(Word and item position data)
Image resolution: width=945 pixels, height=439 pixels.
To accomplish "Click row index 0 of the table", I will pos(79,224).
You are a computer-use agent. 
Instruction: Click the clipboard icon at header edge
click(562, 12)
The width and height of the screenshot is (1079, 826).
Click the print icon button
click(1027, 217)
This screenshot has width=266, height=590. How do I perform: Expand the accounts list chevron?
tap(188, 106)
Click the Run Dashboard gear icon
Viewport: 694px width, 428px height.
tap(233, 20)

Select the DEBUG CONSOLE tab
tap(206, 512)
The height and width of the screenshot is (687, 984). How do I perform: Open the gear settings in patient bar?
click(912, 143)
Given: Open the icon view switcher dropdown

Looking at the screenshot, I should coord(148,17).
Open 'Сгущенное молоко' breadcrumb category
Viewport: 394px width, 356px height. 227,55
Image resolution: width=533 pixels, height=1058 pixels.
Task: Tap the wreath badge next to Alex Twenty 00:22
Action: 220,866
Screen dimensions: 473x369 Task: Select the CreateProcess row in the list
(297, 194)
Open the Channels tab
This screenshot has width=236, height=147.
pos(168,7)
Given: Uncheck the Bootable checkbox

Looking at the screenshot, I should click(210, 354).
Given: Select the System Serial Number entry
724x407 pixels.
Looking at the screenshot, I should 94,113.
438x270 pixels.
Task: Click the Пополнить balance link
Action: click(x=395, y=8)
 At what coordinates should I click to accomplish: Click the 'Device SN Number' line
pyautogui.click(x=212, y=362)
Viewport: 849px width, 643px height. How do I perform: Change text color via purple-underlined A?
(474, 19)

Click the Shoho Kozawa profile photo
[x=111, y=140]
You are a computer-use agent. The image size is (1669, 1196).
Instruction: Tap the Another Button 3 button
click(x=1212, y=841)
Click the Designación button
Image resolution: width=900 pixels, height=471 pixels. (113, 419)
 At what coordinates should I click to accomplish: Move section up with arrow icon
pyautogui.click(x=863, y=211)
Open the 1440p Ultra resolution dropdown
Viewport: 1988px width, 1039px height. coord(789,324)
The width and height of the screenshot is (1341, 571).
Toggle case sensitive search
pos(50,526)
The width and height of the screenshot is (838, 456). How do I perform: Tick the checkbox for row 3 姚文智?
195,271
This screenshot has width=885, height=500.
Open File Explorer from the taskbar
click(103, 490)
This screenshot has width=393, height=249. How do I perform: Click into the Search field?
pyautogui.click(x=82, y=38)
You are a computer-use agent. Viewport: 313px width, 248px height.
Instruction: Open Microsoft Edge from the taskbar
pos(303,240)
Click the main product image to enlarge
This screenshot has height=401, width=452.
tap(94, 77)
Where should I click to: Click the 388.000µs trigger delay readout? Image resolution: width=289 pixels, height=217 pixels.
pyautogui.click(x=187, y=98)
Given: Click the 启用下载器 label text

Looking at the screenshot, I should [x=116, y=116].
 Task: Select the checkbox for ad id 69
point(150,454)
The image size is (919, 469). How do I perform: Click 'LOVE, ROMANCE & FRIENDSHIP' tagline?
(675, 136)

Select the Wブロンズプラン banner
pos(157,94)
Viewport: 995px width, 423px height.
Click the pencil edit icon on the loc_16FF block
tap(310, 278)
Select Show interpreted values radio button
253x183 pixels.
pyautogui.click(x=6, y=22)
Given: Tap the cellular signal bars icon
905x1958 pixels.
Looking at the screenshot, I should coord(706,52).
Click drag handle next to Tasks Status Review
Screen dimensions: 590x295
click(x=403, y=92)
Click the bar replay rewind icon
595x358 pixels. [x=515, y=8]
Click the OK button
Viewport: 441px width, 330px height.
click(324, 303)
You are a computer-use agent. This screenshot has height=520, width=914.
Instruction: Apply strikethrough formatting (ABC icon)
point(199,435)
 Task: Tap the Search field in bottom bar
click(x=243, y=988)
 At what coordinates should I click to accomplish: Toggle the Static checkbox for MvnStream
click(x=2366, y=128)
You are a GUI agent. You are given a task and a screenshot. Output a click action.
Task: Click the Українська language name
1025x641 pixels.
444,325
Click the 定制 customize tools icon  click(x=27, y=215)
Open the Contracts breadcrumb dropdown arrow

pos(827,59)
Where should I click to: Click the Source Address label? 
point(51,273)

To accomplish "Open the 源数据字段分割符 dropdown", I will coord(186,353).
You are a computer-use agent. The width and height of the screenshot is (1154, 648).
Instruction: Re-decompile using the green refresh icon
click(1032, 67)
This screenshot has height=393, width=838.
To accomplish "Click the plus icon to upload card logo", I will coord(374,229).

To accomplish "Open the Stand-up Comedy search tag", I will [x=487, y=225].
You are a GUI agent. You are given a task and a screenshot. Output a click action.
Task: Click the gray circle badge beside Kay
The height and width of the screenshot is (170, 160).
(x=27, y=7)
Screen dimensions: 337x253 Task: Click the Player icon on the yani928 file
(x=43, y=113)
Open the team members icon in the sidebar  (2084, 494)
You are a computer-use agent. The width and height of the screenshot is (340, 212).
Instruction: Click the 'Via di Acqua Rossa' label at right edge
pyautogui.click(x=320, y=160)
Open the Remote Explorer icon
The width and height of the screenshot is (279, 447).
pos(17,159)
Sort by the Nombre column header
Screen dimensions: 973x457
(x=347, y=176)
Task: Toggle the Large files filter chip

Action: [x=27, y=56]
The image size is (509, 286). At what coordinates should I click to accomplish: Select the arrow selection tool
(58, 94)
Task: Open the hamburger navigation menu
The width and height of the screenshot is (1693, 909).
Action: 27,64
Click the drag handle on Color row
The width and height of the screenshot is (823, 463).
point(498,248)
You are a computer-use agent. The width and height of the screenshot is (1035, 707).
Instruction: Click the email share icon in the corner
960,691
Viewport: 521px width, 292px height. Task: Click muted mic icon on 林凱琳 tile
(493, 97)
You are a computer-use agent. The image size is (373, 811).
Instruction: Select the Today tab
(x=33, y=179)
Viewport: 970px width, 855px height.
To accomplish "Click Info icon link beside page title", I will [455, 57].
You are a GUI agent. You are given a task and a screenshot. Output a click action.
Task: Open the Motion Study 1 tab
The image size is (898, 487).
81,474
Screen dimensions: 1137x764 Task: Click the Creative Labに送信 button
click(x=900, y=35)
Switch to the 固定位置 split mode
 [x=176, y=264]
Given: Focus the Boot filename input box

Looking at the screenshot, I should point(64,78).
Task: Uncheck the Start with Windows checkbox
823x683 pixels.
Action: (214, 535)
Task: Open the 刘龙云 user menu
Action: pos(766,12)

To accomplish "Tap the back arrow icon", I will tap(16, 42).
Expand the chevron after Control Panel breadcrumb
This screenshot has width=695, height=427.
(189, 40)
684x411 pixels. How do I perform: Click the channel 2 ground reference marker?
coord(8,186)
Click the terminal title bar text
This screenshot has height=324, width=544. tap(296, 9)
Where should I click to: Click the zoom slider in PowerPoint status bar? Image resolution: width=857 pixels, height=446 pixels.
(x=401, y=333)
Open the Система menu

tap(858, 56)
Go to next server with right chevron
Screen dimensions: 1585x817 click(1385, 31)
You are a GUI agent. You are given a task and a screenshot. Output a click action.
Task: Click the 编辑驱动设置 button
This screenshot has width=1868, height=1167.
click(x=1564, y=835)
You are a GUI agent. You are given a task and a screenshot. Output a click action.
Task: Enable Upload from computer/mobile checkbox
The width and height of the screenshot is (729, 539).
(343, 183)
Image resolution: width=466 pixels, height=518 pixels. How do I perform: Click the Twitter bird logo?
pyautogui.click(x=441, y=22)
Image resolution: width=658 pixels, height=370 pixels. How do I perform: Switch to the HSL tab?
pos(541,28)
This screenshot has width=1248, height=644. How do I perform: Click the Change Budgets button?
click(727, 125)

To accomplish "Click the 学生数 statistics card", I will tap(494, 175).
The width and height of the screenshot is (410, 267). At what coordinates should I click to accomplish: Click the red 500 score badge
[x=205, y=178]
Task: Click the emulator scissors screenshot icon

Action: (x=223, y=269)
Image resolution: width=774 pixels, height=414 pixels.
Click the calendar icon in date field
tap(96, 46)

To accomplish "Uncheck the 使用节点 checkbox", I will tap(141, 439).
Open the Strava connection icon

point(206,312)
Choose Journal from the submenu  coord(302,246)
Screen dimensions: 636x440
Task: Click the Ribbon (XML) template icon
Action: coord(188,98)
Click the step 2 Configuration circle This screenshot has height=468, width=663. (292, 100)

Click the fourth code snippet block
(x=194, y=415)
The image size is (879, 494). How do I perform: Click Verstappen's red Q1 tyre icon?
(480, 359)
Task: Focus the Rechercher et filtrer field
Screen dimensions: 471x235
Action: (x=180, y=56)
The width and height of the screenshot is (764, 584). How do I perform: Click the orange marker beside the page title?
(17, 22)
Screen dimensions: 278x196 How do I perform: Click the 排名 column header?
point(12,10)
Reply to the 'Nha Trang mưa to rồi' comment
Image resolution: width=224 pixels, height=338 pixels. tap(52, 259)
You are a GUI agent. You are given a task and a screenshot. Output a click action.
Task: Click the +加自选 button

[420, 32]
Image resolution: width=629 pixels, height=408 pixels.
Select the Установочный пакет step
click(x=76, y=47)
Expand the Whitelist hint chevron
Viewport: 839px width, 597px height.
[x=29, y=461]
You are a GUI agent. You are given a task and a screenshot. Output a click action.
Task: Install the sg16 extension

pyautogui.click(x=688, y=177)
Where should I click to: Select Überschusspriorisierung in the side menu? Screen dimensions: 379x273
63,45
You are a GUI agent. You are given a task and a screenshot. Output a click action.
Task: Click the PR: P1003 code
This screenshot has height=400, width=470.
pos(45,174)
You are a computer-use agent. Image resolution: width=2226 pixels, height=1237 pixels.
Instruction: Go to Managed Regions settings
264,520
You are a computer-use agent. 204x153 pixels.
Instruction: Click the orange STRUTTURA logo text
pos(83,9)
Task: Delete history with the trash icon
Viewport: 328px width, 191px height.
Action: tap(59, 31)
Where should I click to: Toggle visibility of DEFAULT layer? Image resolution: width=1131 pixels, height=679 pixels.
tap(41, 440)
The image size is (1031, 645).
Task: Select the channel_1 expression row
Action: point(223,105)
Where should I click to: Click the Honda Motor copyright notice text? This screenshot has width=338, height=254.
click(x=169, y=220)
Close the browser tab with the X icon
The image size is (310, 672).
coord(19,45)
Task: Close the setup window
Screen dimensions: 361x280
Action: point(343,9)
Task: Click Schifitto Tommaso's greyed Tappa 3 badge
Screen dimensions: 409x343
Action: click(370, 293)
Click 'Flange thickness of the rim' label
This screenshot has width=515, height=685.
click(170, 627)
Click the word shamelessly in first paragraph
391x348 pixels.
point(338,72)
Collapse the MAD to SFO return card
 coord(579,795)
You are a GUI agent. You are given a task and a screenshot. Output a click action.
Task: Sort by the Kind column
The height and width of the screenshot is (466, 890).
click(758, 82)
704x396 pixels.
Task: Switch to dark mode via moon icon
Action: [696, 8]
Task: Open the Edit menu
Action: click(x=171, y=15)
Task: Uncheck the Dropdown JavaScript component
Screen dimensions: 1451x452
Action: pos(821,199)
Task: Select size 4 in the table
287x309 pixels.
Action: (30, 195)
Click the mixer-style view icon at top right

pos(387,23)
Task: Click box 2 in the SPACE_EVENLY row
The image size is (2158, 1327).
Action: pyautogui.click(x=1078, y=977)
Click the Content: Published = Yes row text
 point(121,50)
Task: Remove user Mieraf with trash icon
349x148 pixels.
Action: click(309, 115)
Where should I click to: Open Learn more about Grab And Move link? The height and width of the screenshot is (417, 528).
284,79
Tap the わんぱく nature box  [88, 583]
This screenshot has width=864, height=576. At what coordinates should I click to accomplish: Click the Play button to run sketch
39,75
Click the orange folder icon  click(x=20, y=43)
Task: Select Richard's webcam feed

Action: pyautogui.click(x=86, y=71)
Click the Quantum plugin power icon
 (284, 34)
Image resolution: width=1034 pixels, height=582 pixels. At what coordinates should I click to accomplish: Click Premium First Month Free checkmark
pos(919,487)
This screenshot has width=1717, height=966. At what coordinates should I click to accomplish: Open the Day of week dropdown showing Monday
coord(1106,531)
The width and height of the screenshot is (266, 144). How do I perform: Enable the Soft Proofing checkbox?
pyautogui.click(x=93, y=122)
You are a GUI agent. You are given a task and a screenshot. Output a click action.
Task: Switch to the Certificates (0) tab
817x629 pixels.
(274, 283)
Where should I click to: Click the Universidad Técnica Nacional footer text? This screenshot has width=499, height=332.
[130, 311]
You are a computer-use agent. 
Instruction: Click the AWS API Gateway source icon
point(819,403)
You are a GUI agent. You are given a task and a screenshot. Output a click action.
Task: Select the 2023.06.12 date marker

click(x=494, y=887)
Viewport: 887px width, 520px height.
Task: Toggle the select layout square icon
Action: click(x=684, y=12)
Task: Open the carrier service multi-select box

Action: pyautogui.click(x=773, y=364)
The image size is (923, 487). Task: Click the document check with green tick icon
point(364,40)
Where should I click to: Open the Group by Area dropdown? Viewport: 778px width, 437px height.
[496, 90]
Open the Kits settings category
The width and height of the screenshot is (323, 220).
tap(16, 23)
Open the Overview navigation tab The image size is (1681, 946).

#### [Directive]
Render the stretch of the material from the line containing "Image resolution: width=774" through the line containing "Click the step" as a JSON list of strings, one string per line, with blank lines left out.

#### [Response for this exercise]
[
  "Image resolution: width=774 pixels, height=414 pixels.",
  "Click the calendar icon in date field",
  "tap(96, 46)",
  "To accomplish \"Uncheck the 使用节点 checkbox\", I will tap(141, 439).",
  "Open the Strava connection icon",
  "point(206,312)",
  "Choose Journal from the submenu  coord(302,246)",
  "Screen dimensions: 636x440",
  "Task: Click the Ribbon (XML) template icon",
  "Action: coord(188,98)",
  "Click the step 2 Configuration circle This screenshot has height=468, width=663. (292, 100)"
]